━━ Dataset entries

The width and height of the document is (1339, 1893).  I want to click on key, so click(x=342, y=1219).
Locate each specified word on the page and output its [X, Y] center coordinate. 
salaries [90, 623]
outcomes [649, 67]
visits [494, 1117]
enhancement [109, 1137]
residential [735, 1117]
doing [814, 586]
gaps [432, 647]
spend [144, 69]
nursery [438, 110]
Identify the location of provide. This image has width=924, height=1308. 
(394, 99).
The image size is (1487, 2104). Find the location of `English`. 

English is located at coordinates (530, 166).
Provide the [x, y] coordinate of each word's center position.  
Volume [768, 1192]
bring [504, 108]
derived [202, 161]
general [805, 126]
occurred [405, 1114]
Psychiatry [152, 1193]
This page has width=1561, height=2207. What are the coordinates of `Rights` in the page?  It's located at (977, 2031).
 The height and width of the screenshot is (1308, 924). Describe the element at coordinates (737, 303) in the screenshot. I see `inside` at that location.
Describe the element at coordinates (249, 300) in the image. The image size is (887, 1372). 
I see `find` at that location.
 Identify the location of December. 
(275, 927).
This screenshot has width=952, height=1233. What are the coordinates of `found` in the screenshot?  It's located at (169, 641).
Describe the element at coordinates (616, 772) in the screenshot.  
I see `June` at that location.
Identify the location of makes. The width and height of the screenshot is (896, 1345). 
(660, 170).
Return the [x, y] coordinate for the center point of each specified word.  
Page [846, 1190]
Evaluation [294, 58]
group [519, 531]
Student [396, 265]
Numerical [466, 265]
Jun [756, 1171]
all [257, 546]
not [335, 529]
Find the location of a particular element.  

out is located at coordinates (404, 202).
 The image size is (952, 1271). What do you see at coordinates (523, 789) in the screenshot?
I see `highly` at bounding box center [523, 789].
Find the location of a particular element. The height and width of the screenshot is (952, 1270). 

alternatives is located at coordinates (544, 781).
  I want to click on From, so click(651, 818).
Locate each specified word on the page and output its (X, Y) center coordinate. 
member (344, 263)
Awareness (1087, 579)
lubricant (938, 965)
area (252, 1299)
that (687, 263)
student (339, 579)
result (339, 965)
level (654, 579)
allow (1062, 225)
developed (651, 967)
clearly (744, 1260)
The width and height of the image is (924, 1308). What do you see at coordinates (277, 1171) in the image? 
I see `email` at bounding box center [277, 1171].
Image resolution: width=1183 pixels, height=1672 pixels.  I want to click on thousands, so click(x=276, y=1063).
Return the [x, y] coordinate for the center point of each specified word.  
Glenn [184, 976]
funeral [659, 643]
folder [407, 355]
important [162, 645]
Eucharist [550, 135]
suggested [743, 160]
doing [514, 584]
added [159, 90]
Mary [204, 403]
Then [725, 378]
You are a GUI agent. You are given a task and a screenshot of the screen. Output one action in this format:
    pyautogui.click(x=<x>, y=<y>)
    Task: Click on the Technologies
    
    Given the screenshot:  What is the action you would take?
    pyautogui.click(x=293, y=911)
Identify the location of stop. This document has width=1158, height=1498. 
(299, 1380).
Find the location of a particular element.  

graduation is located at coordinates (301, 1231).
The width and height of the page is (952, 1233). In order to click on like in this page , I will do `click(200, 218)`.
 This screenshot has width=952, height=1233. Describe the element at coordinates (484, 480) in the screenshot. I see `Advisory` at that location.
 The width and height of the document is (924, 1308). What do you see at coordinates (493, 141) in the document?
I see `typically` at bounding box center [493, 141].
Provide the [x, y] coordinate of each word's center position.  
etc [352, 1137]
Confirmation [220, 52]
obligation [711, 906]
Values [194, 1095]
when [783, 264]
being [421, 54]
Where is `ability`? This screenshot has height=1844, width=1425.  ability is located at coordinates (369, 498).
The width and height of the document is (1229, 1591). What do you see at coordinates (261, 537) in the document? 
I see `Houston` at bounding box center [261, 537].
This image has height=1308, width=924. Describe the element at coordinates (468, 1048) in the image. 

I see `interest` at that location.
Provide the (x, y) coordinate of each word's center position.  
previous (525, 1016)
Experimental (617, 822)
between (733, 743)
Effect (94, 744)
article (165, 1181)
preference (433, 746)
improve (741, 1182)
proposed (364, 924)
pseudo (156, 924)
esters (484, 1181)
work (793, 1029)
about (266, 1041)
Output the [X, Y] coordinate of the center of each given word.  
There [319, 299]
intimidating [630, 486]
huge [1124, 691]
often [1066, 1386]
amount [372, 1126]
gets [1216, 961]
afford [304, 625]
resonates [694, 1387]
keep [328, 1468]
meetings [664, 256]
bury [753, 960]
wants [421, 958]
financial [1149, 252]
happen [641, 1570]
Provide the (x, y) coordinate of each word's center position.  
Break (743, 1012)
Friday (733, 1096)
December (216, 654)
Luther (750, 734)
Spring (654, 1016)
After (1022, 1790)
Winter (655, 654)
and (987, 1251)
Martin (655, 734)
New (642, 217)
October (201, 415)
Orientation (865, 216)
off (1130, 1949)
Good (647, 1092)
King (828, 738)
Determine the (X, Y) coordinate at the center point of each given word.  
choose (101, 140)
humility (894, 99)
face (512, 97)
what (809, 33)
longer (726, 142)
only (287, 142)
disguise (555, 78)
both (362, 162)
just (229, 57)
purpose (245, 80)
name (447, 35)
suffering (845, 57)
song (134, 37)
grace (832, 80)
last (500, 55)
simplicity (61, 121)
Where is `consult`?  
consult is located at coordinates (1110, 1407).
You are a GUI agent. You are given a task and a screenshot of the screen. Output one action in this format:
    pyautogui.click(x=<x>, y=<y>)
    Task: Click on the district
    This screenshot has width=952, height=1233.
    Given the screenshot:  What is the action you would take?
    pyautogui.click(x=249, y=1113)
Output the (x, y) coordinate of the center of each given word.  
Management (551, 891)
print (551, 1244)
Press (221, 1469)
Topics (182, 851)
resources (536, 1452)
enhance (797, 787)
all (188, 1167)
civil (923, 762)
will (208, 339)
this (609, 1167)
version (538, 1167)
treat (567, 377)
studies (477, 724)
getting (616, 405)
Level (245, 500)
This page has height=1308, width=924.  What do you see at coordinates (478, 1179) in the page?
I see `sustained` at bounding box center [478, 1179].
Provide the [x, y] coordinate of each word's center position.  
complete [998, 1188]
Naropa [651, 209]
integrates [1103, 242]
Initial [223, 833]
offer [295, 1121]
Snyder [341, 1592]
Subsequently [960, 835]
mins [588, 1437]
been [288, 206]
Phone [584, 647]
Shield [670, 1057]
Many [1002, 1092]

━━━━

# [What you are asked to do]
Rewrite all of the items above, putting "Find the position of" wherever "Identify the location of" appears and leaving everything else unchanged.

# [Response for this exercise]
The width and height of the document is (1339, 1893).  I want to click on key, so click(x=342, y=1219).
Locate each specified word on the page and output its [X, Y] center coordinate. 
salaries [90, 623]
outcomes [649, 67]
visits [494, 1117]
enhancement [109, 1137]
residential [735, 1117]
doing [814, 586]
gaps [432, 647]
spend [144, 69]
nursery [438, 110]
Find the position of provide. This image has width=924, height=1308. 
(394, 99).
The image size is (1487, 2104). Find the location of `English`. 

English is located at coordinates (530, 166).
Provide the [x, y] coordinate of each word's center position.  
Volume [768, 1192]
bring [504, 108]
derived [202, 161]
general [805, 126]
occurred [405, 1114]
Psychiatry [152, 1193]
This page has width=1561, height=2207. What are the coordinates of `Rights` in the page?  It's located at (977, 2031).
 The height and width of the screenshot is (1308, 924). Describe the element at coordinates (737, 303) in the screenshot. I see `inside` at that location.
Describe the element at coordinates (249, 300) in the image. The image size is (887, 1372). 
I see `find` at that location.
 Find the position of December. 
(275, 927).
This screenshot has width=952, height=1233. What are the coordinates of `found` in the screenshot?  It's located at (169, 641).
Describe the element at coordinates (616, 772) in the screenshot.  
I see `June` at that location.
Find the position of makes. The width and height of the screenshot is (896, 1345). 
(660, 170).
Return the [x, y] coordinate for the center point of each specified word.  
Page [846, 1190]
Evaluation [294, 58]
group [519, 531]
Student [396, 265]
Numerical [466, 265]
Jun [756, 1171]
all [257, 546]
not [335, 529]
Find the location of a particular element.  

out is located at coordinates (404, 202).
 The image size is (952, 1271). What do you see at coordinates (523, 789) in the screenshot?
I see `highly` at bounding box center [523, 789].
Find the location of a particular element. The height and width of the screenshot is (952, 1270). 

alternatives is located at coordinates (544, 781).
  I want to click on From, so click(651, 818).
Locate each specified word on the page and output its (X, Y) center coordinate. 
member (344, 263)
Awareness (1087, 579)
lubricant (938, 965)
area (252, 1299)
that (687, 263)
student (339, 579)
result (339, 965)
level (654, 579)
allow (1062, 225)
developed (651, 967)
clearly (744, 1260)
The width and height of the image is (924, 1308). What do you see at coordinates (277, 1171) in the image? 
I see `email` at bounding box center [277, 1171].
Image resolution: width=1183 pixels, height=1672 pixels.  I want to click on thousands, so click(x=276, y=1063).
Return the [x, y] coordinate for the center point of each specified word.  
Glenn [184, 976]
funeral [659, 643]
folder [407, 355]
important [162, 645]
Eucharist [550, 135]
suggested [743, 160]
doing [514, 584]
added [159, 90]
Mary [204, 403]
Then [725, 378]
You are a GUI agent. You are given a task and a screenshot of the screen. Output one action in this format:
    pyautogui.click(x=<x>, y=<y>)
    Task: Click on the Technologies
    
    Given the screenshot:  What is the action you would take?
    pyautogui.click(x=293, y=911)
Find the position of stop. This document has width=1158, height=1498. 
(299, 1380).
Find the location of a particular element.  

graduation is located at coordinates (301, 1231).
The width and height of the page is (952, 1233). In order to click on like in this page , I will do `click(200, 218)`.
 This screenshot has width=952, height=1233. Describe the element at coordinates (484, 480) in the screenshot. I see `Advisory` at that location.
 The width and height of the document is (924, 1308). What do you see at coordinates (493, 141) in the document?
I see `typically` at bounding box center [493, 141].
Provide the [x, y] coordinate of each word's center position.  
etc [352, 1137]
Confirmation [220, 52]
obligation [711, 906]
Values [194, 1095]
when [783, 264]
being [421, 54]
Where is `ability`? This screenshot has height=1844, width=1425.  ability is located at coordinates (369, 498).
The width and height of the document is (1229, 1591). What do you see at coordinates (261, 537) in the document? 
I see `Houston` at bounding box center [261, 537].
This image has height=1308, width=924. Describe the element at coordinates (468, 1048) in the image. 

I see `interest` at that location.
Provide the (x, y) coordinate of each word's center position.  
previous (525, 1016)
Experimental (617, 822)
between (733, 743)
Effect (94, 744)
article (165, 1181)
preference (433, 746)
improve (741, 1182)
proposed (364, 924)
pseudo (156, 924)
esters (484, 1181)
work (793, 1029)
about (266, 1041)
Output the [X, Y] coordinate of the center of each given word.  
There [319, 299]
intimidating [630, 486]
huge [1124, 691]
often [1066, 1386]
amount [372, 1126]
gets [1216, 961]
afford [304, 625]
resonates [694, 1387]
keep [328, 1468]
meetings [664, 256]
bury [753, 960]
wants [421, 958]
financial [1149, 252]
happen [641, 1570]
Provide the (x, y) coordinate of each word's center position.  
Break (743, 1012)
Friday (733, 1096)
December (216, 654)
Luther (750, 734)
Spring (654, 1016)
After (1022, 1790)
Winter (655, 654)
and (987, 1251)
Martin (655, 734)
New (642, 217)
October (201, 415)
Orientation (865, 216)
off (1130, 1949)
Good (647, 1092)
King (828, 738)
Determine the (X, Y) coordinate at the center point of each given word.  
choose (101, 140)
humility (894, 99)
face (512, 97)
what (809, 33)
longer (726, 142)
only (287, 142)
disguise (555, 78)
both (362, 162)
just (229, 57)
purpose (245, 80)
name (447, 35)
suffering (845, 57)
song (134, 37)
grace (832, 80)
last (500, 55)
simplicity (61, 121)
Where is `consult`?  
consult is located at coordinates (1110, 1407).
You are a GUI agent. You are given a task and a screenshot of the screen. Output one action in this format:
    pyautogui.click(x=<x>, y=<y>)
    Task: Click on the district
    This screenshot has width=952, height=1233.
    Given the screenshot:  What is the action you would take?
    pyautogui.click(x=249, y=1113)
Output the (x, y) coordinate of the center of each given word.  
Management (551, 891)
print (551, 1244)
Press (221, 1469)
Topics (182, 851)
resources (536, 1452)
enhance (797, 787)
all (188, 1167)
civil (923, 762)
will (208, 339)
this (609, 1167)
version (538, 1167)
treat (567, 377)
studies (477, 724)
getting (616, 405)
Level (245, 500)
This page has height=1308, width=924.  What do you see at coordinates (478, 1179) in the page?
I see `sustained` at bounding box center [478, 1179].
Provide the [x, y] coordinate of each word's center position.  
complete [998, 1188]
Naropa [651, 209]
integrates [1103, 242]
Initial [223, 833]
offer [295, 1121]
Snyder [341, 1592]
Subsequently [960, 835]
mins [588, 1437]
been [288, 206]
Phone [584, 647]
Shield [670, 1057]
Many [1002, 1092]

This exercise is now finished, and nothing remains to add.